Dalgacık Paket Dönüşümü, ReliefF Özellik Seçimi ve Topluluk Öğrenme Algoritması Tabanlı Bir Kısmi Deşarj Arızası Tespit Yöntemi

Enerji nakil hatlarında birçok arıza olayı meydana gelebilmektedir. Özellikle hatlarda faz iletkenlerinin çevresel bitki örtüleriyle ve birbirleriyle temas etmeleri sonucunda oluşan arızalar sıklıkla meydana gelir. Bu şekilde oluşabilecek arızaların önüne geçebilmek için özellikle enerji nakil hatlarında izolasyonlu iletkenler yaygın olarak kullanılmaktadır. Ancak izolasyonlu iletkenlerin yalıtım malzemesinde meydana gelebilecek deformasyonlar bu iletkenlerde kısmi deşarj (KD) adı verilen olaylara sebep olabilirler. Oluşabilecek çok daha büyük arızaların önüne geçebilmek için KD’lerin hızlı bir şekilde tespit edilmesi gerekir. Bu çalışmada, iletim hatlarında meydana gelen KD’lerin tespiti için dalgacık paket dönüşümü (DPD), ReliefF özellik seçim yaklaşımı ve topluluk öğrenme algoritma sınıflandırıcı tabanlı etkili bir tespit yaklaşımı önerilmiştir. Bu yaklaşımın en önemli özelliği, KD verilerinin DPD kullanarak etkili frekans bantlarına dayanan özellikler elde edilmesi ve ReliefF yaklaşımı kullanılarak bu özellikler içerisinden tespit performansı yüksek özelliklerin seçilmesidir. Önerilen tespit sistemi VSB gerçek veri seti kullanılarak test edilmiş ve 89.22% doğruluk oranı elde edilmiştir. Literatürde VSB veri seti kullanan benzer çalışmalarla karşılaştırıldığında başarımın oldukça yüksek olduğu ve önerilen yaklaşımın KD tespiti için etkili bir performans sergilediği görülmüştür.

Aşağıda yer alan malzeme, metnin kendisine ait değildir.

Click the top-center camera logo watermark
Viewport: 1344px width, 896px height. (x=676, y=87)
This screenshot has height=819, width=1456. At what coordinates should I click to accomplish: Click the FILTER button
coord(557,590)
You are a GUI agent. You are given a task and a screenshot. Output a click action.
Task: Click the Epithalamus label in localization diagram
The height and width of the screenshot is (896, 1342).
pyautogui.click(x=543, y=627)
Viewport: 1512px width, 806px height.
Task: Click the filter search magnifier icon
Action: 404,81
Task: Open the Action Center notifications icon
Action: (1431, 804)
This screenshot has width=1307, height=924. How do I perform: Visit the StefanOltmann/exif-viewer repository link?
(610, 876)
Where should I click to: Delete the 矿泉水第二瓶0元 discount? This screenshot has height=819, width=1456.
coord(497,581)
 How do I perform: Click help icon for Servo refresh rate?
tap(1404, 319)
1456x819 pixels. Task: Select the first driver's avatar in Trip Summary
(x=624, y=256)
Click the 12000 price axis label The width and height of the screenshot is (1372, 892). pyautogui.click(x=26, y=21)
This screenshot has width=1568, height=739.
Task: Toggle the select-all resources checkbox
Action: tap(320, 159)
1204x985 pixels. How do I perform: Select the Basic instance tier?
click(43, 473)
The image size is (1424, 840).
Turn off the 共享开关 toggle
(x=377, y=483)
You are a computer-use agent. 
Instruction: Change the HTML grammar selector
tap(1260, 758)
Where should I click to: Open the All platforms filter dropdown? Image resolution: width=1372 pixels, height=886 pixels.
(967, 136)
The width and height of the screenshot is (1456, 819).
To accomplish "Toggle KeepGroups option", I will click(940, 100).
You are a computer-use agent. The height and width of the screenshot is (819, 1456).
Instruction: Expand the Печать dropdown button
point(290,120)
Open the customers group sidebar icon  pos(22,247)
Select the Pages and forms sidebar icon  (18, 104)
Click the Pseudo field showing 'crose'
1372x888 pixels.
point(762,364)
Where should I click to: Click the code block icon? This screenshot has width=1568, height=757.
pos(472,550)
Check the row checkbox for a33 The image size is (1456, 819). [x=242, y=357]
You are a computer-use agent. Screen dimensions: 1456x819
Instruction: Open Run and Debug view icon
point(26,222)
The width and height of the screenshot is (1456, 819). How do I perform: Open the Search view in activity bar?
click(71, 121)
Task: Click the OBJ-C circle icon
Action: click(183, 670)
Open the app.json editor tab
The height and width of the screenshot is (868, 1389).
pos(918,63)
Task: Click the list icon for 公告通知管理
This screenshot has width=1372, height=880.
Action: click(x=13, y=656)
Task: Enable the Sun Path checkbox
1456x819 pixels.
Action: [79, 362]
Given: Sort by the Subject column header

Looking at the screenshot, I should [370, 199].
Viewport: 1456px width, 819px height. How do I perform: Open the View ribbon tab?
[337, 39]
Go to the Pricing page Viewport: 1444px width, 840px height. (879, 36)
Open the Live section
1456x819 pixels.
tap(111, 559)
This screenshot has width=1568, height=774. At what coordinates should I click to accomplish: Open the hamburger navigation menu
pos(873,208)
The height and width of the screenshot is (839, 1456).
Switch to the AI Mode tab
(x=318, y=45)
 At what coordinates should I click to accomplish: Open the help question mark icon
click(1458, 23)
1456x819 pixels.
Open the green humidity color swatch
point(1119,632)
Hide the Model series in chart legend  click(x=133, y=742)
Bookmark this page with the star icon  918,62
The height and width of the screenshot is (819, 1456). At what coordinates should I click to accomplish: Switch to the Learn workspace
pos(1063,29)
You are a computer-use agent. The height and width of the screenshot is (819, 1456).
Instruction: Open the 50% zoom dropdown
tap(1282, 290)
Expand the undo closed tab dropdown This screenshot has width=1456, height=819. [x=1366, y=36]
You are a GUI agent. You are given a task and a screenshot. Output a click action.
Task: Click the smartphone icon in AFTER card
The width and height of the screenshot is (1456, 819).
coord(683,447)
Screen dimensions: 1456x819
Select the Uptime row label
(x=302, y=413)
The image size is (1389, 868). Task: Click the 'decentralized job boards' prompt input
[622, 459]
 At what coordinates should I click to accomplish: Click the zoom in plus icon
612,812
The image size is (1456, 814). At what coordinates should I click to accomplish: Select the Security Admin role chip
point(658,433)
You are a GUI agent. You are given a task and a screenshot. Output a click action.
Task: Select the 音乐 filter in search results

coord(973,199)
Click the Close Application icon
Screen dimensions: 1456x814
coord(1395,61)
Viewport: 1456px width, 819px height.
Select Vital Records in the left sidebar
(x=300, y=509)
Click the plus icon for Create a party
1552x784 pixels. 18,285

A Partial Discharge Fault Detection Method Based on Wavelet Packet Transform, ReliefF Feature Selection and Ensemble Learning Algorithm

Many faults can occur in power transmission lines. Especially in power transmission lines, faults occur frequently as a result of phase conductors coming into contact with environmental vegetation and each other. Insulated conductors are widely used, especially in power transmission lines, in order to prevent malfunctions that may occur in this way. However, deformations that may occur in the insulating material of insulated conductors may cause events called partial discharge (PD) in these conductors. PD need to be detected quickly in order to prevent much larger failures that may occur. In this paper, an effective detection approach based on wavelet packet transform (WPT), ReliefF feature selection approach and ensemble learning algorithm classifier is proposed for the detection of PD in the transmission line. The most important advantage of this approach is to obtain features based on effective frequency bands by using WPT of PD data and to select features with high detection performance among these features by using ReliefF approach. The proposed detection system is tested using the VSB real dataset and an accuracy rate of 89,22% is obtained. When compared with similar studies using VSB dataset in the literature, it has been seen that the performance is quite high and the proposed approach has an effective performance for PD detection.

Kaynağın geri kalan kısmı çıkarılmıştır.